Diversity educators will hold competency trainings and various other related events in the new building, Groves Price said.

“It’s something we hope people would use all the time,” she said. “[We] envision that there will be students groups that will have some of their meetings in some of the knowledge rooms, for example.”

There will also be two kitchens inside the center, a commercial kitchen and a training kitchen, which the programming committee envisions will be used for demonstrations in the future, Groves Price said. There will be monitors above the training kitchen for people watching the demonstrations to get a closer look, she said.

“We’re really, really excited about the kitchen area,” Groves Price said, “because food is also a really important piece when it comes to having cultural celebration.”

Along with the kitchens inside the center, there will be fire pits outside that will allow for a demonstration of traditional native cooking, she said.

“We wanted to make sure we had the capacity to hold educational programming but that if there were events about cultural celebration, we’d be able to cook cultural foods or bring them in,” Groves Price said.

Certain feasts, particularly among the Nez Perce tribe, involve cooking a traditional fish in the fire pits, she said.

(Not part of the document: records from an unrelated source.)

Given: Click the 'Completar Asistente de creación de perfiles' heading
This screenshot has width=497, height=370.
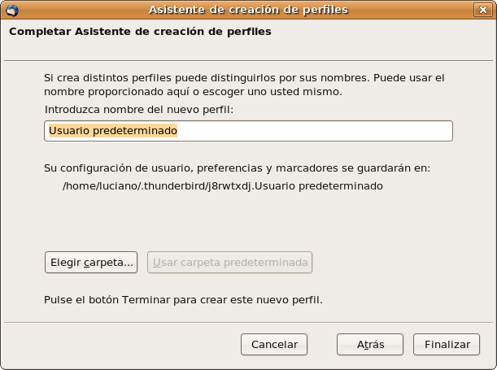Looking at the screenshot, I should [x=140, y=32].
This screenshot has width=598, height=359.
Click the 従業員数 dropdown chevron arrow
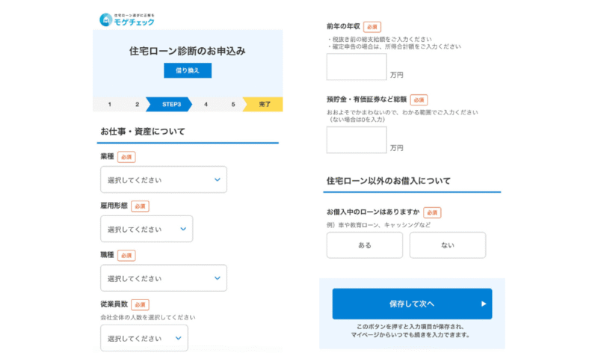(178, 338)
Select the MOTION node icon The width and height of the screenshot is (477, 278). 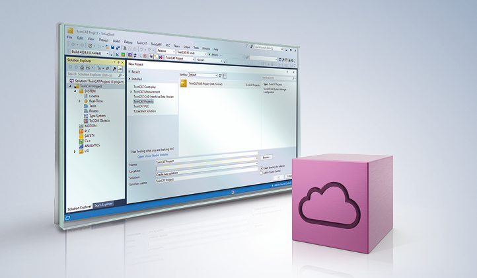(x=81, y=126)
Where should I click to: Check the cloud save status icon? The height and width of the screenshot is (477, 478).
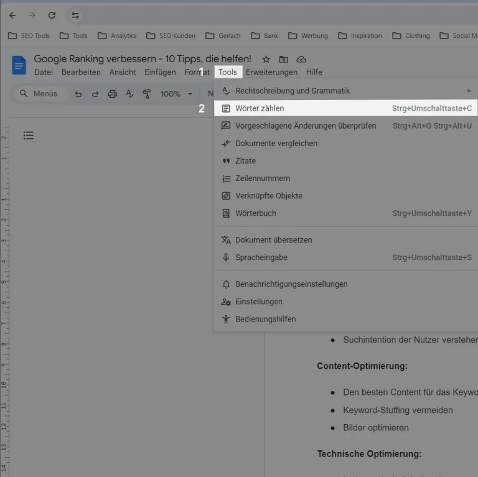[x=301, y=59]
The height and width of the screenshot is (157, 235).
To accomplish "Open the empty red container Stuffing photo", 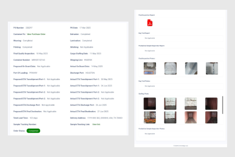I will coord(191,117).
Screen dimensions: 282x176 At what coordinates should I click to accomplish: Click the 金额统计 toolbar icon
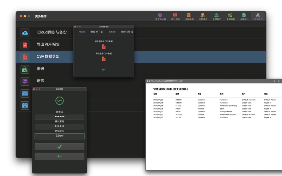[x=244, y=16]
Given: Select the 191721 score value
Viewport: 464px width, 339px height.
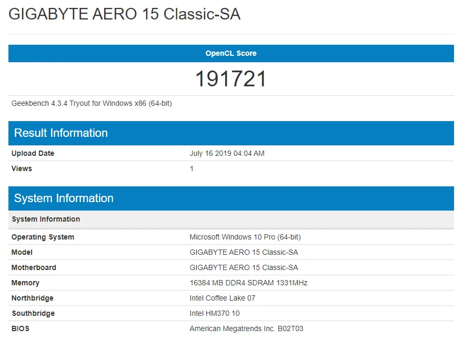Looking at the screenshot, I should pos(231,79).
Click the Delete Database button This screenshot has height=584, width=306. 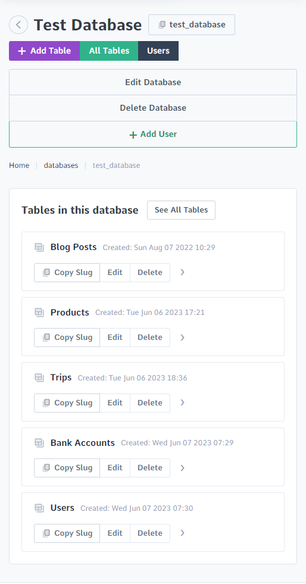153,108
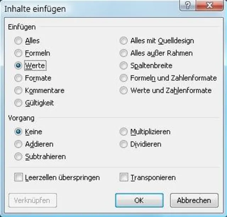The height and width of the screenshot is (217, 227).
Task: Select the Alles radio option
Action: point(18,41)
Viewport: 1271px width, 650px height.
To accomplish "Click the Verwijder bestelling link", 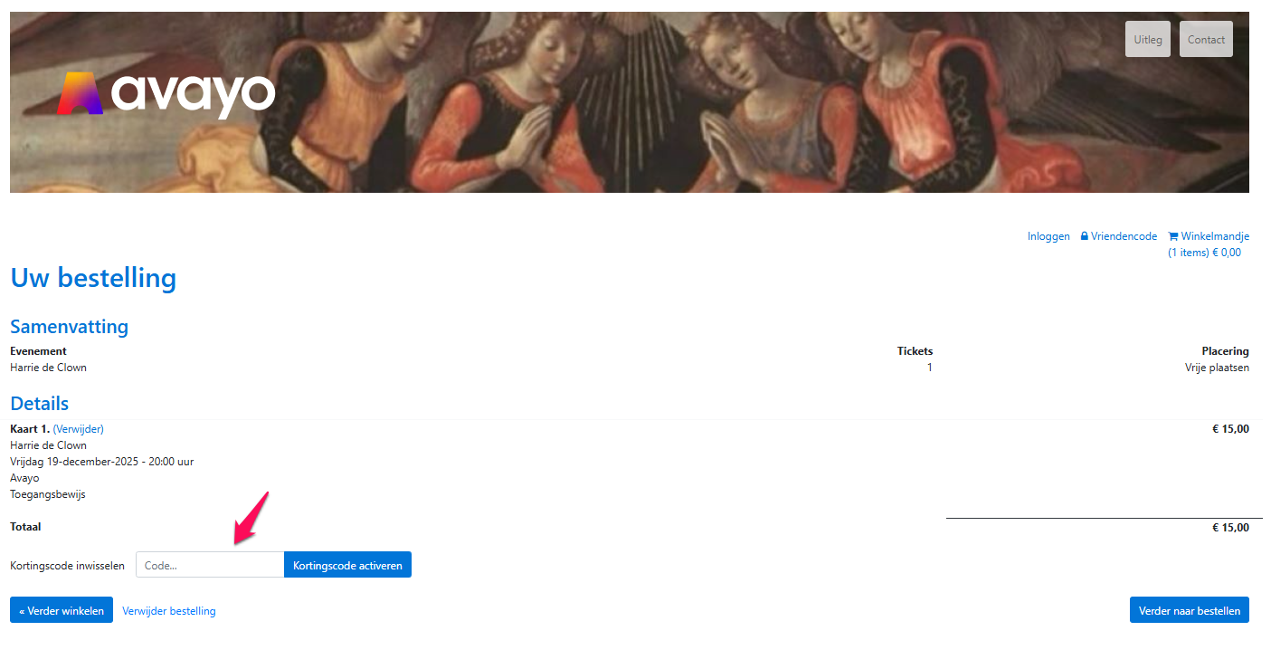I will click(169, 611).
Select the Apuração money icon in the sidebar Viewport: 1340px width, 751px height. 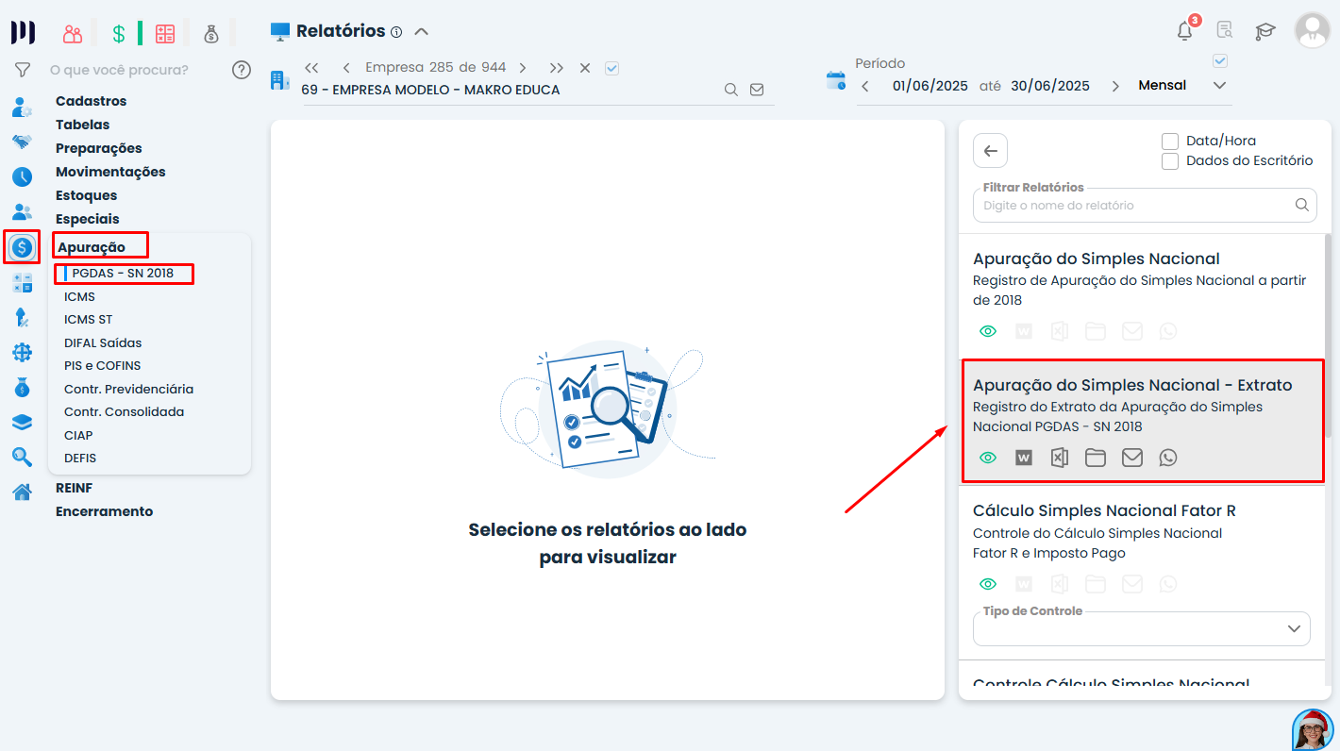21,246
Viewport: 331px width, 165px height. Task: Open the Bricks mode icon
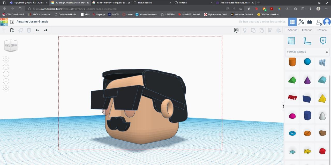(x=310, y=22)
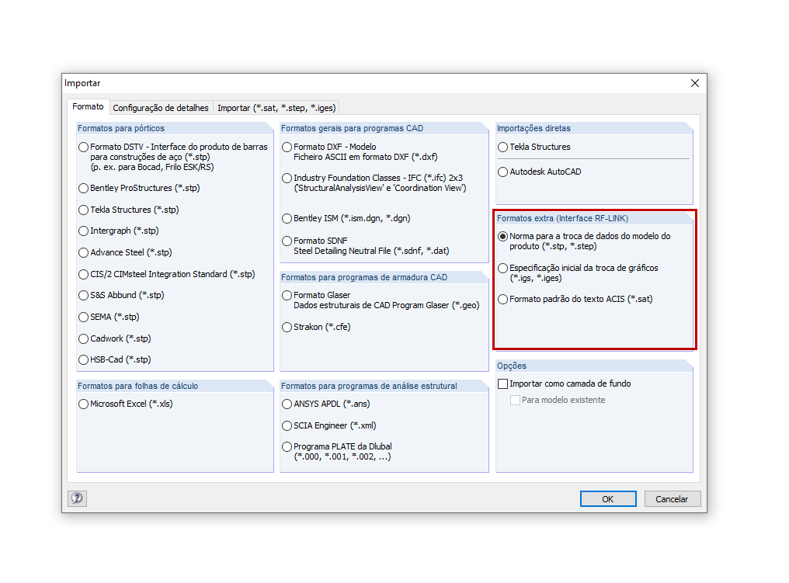Pick the Tekla Structures (*.stp) format
The image size is (789, 583).
tap(83, 209)
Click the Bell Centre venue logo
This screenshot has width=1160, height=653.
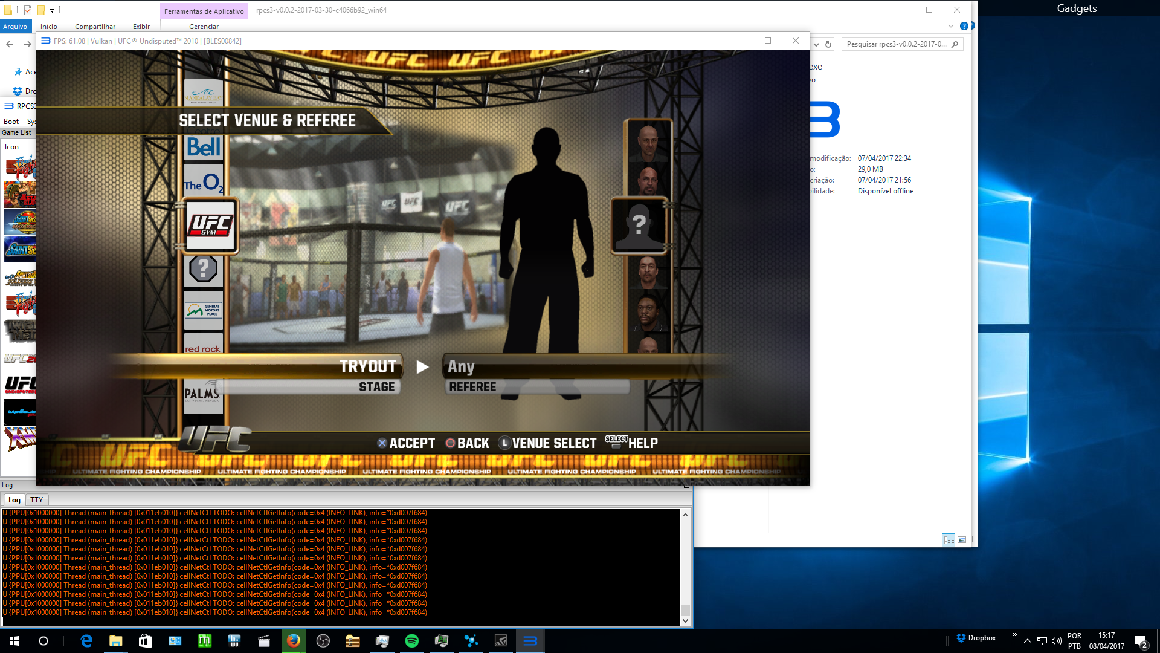204,147
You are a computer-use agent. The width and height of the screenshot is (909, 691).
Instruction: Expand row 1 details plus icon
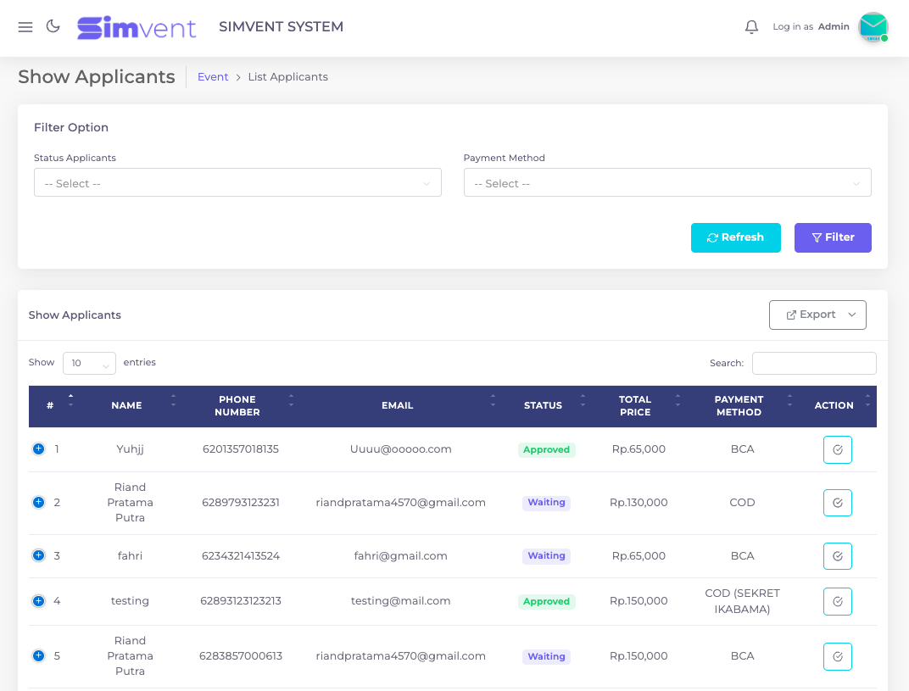point(38,449)
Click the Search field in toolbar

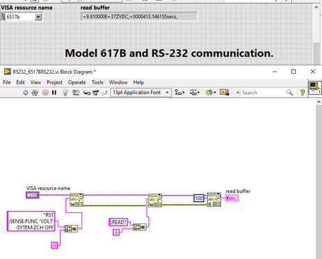pos(263,93)
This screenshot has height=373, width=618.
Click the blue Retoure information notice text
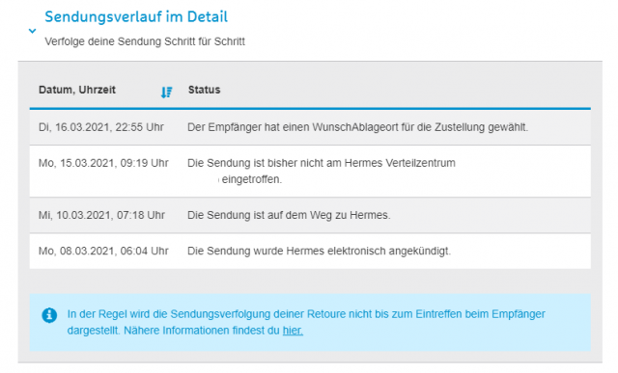[x=306, y=322]
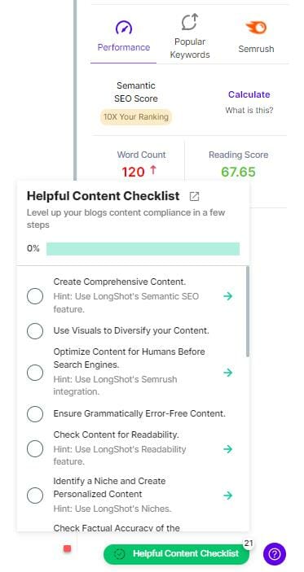Screen dimensions: 304x572
Task: Check the Check Content for Readability circle
Action: pos(35,448)
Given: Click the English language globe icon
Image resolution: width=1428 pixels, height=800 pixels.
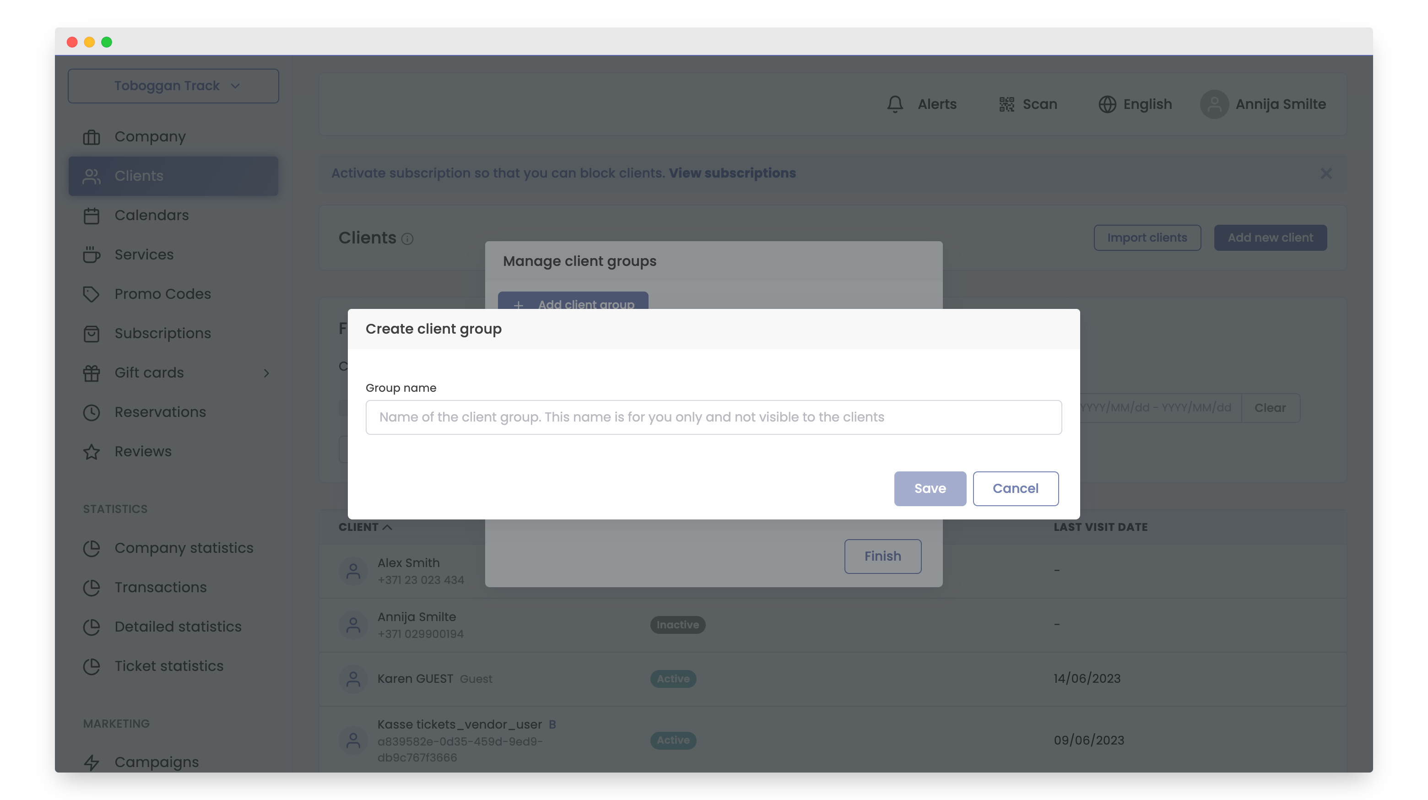Looking at the screenshot, I should pyautogui.click(x=1106, y=104).
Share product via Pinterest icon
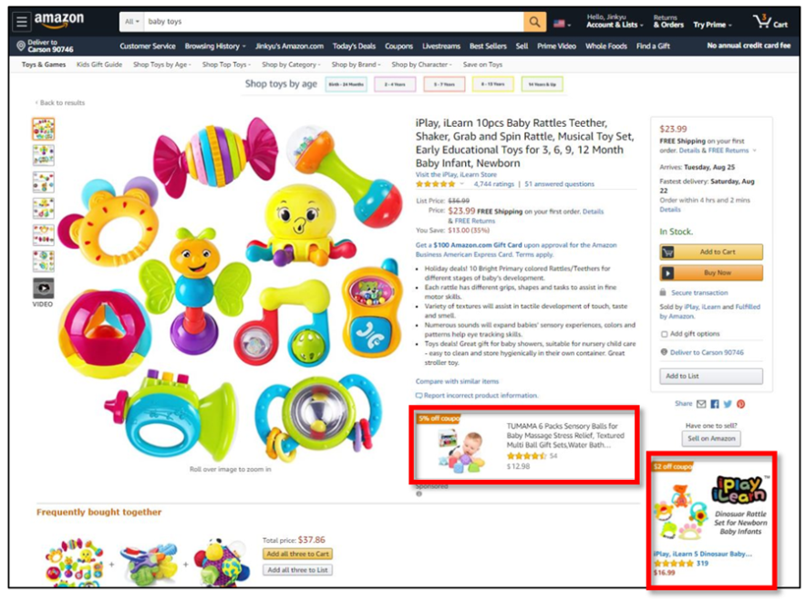Viewport: 806px width, 602px height. (740, 404)
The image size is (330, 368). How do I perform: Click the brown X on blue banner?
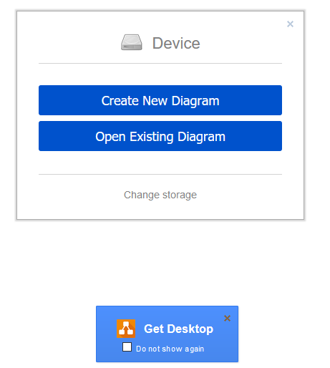click(x=227, y=318)
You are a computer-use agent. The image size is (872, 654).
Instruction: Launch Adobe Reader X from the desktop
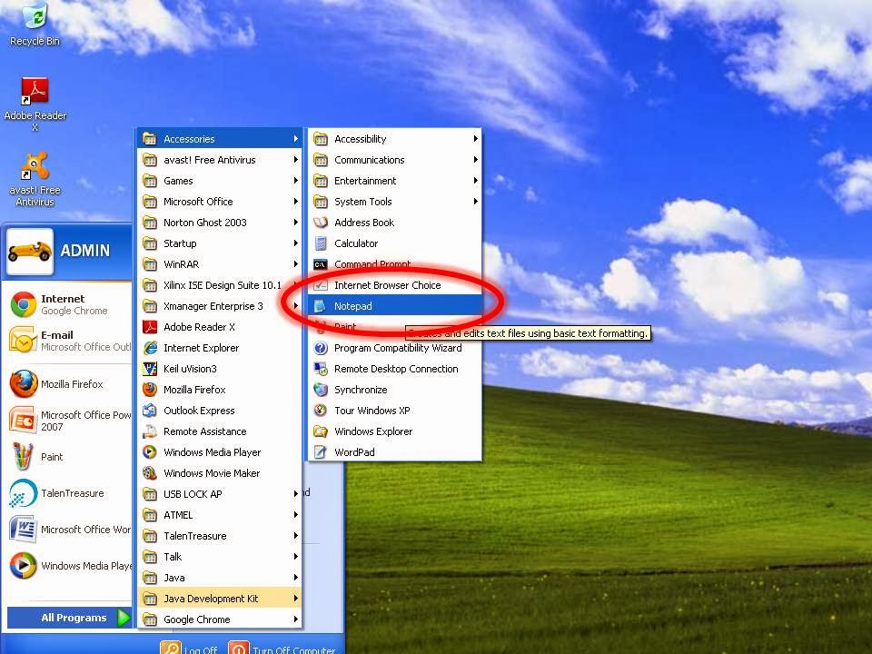[35, 88]
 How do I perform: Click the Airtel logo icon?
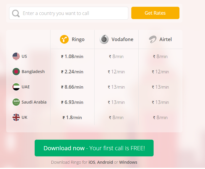[152, 39]
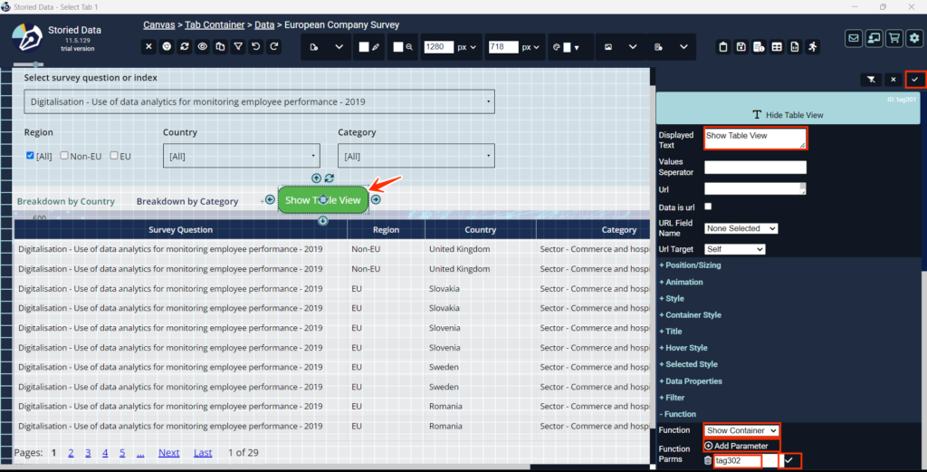Switch to Breakdown by Category tab
The height and width of the screenshot is (472, 927).
tap(187, 201)
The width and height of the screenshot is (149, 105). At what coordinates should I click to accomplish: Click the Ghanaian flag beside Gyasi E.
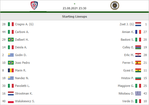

They anticipate members of the nearby tribal communities will want to come cook some of their traditional feasts and share their culture with the rest of WSU, Groves Price said.

On the outside plaza, there is also space to put teepees up, Groves Price said, which will allow for more traditional feasts and pow-wow dances during certain times of the year.

J. Manuel Acevedo, director of multicultural student services, said MSS has been engaged in the process of creating the center, and is hoping to host some of its events and trainings there.

“For example, I’m hoping we’ll do La Bien Venida over there,” he said. La Bien Venida is an orientation session for Spanish-speaking parents of incoming students.

He also said he hopes the student groups can have access to the space year-round, for sponsoring the different events they want to put on.

The center will be open to any and all students who wish to use it, Keane said, but rather than focusing generally on different cultures, it is focused around the four traditionally underrepresented groups in Washington: African Americans, Asian Americans and pacific islanders, Native Americans, and Latinos.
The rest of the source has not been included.